Schematic experimental setup and typical CELIV transients

Typical CELIV setup is not different than TOF, except that when TOF can be (though usually is not) measured with large load resistances (integral mode TOF), CELIV can only be done in differential mode when the load resistance is low (RC < t_tr).

Triangle-shaped increasing voltage pulse is applied and the current response is measured as change in voltage on the load resistance of the oscilloscope.

Two types CELIV experiments can be done:

1. Extraction of equilibrium generated (due to doping) carriers.
2. Extraction of photogenerated carriers, photo-CELIV. This mode is used for undoped films, when no thermally generated (equilibrium) carriers exist.
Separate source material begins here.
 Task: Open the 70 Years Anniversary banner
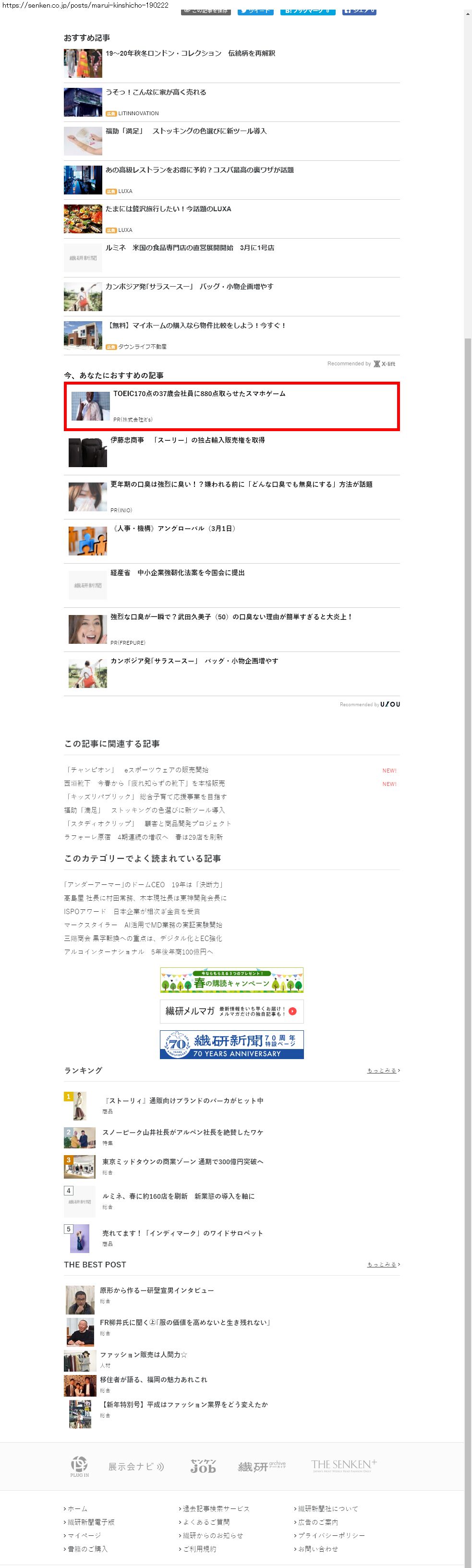coord(231,1045)
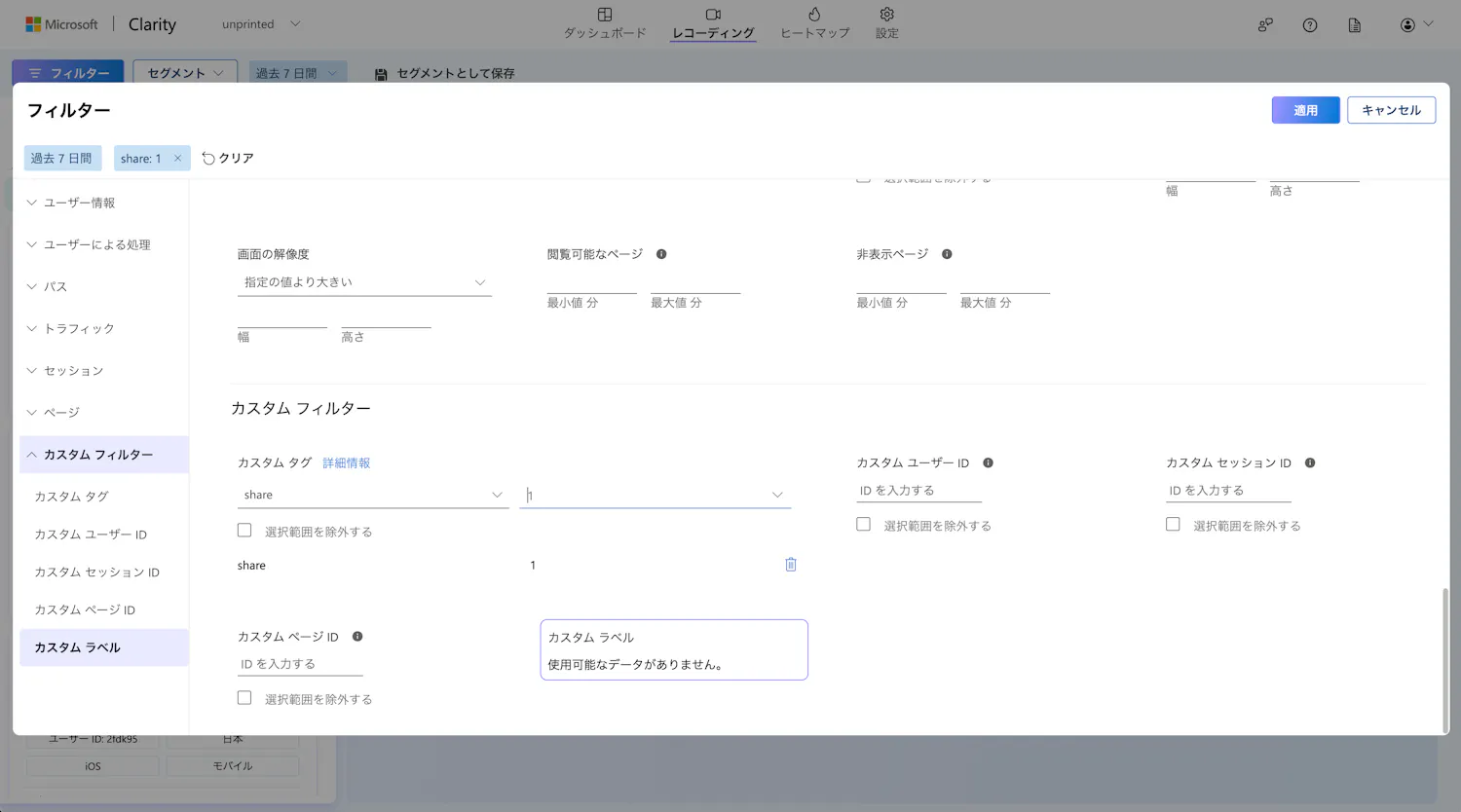Click the info icon beside 閲覧可能なページ

tap(661, 254)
Typically, Photo-CELIV is used to measure the charge carrier mobility in organic semiconductors since they are large bandgap (2 eV or so) and not much thermally generated carriers are present for extraction in the dark.
The essence of this technique to measure the charge carrier mobility is very simple. The charge carrier mobility is defined as carrier drift velocity v in a given electric field E:
v = μ × E.
From classical mechanics, the constant speed of moving object is defined as the time required to travel the given distance d:
v = d / t.
In our case, the given distance is the film thickness and time is the transit time:
μ = v / (t_trE) = d² / (t_trU).

The transit time is the time required to extract the small amount of charge carriers (less than CU) from the surface through the film. While carriers are being extracted by applied electric field, the current is observed in the external circuit and recorded in the oscilloscope. When all carriers reach the opposite electrode, extraction current drops to zero and the extraction time is recorded from which carrier mobility is calculated. However, in CELIV, the electric field is non-constant, carrier generation might be not at the surface and the time at the extraction maximum current is taken for mobility calculations, which require complex analysis.

1. D. Petravichyus, G. B. Yushka, and R. V. Baubinas, Sov. Phys. -Semicond. 9, 1530 (1976).
2. A. R. Moore, Applied Physics Letters 31, 762 (1977).
3. G. Juska, K. Arlauskas, M. Viliunas, and J. Kocka, Physical Review Letters 84, 4946 (2000).
4. C. Deibel et al, xxx.
5. S. Bange, M. Schubert, and D. Neher, Phys. Rev. B 81, 035209 (2010).